■ **Source text**:
America's oil boom continues at breakneck speed. Last week the Bank of America released figures showing that the U.S. is now the world's leading oil producer, overtaking both Saudi Arabia and Russia.

Ways of extracting "tight" oil and gas from shale rock and other unconventional sources have revolutionized energy production. In the first half of this year the U.S. produced 11 million barrels of oil a day.

Yet some wonder how long the shale revolution will last. Energy analysts like Arthur Berman, a Texas-based geologist and energy consultant, and David Hughes, a Canadian geoscientist, have suggested that the shale revolution may be just a bubble.

The International Energy Agency (IEA), an independent watchdog based in Paris, ventures some bold predictions, claiming that American oil output will continue to climb over the next few years, reaching a high in 2019 before stabilizing in the 2020s. The U.S. will then remain the world's leading oil producer, the IEA predicts, until the early 2030s, when other countries will overtake it.

■ **Data segment**:
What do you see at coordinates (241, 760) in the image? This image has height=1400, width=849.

■ **What to work on**: Output the U.S. oil boom passage verbatim, from its first sentence to its last.

■ **Answer to this exercise**:
America's oil boom continues at breakneck speed. Last week the Bank of America released figures showing that the U.S. is now the world's leading oil producer, overtaking both Saudi Arabia and Russia.

Ways of extracting "tight" oil and gas from shale rock and other unconventional sources have revolutionized energy production. In the first half of this year the U.S. produced 11 million barrels of oil a day.

Yet some wonder how long the shale revolution will last. Energy analysts like Arthur Berman, a Texas-based geologist and energy consultant, and David Hughes, a Canadian geoscientist, have suggested that the shale revolution may be just a bubble.

The International Energy Agency (IEA), an independent watchdog based in Paris, ventures some bold predictions, claiming that American oil output will continue to climb over the next few years, reaching a high in 2019 before stabilizing in the 2020s. The U.S. will then remain the world's leading oil producer, the IEA predicts, until the early 2030s, when other countries will overtake it.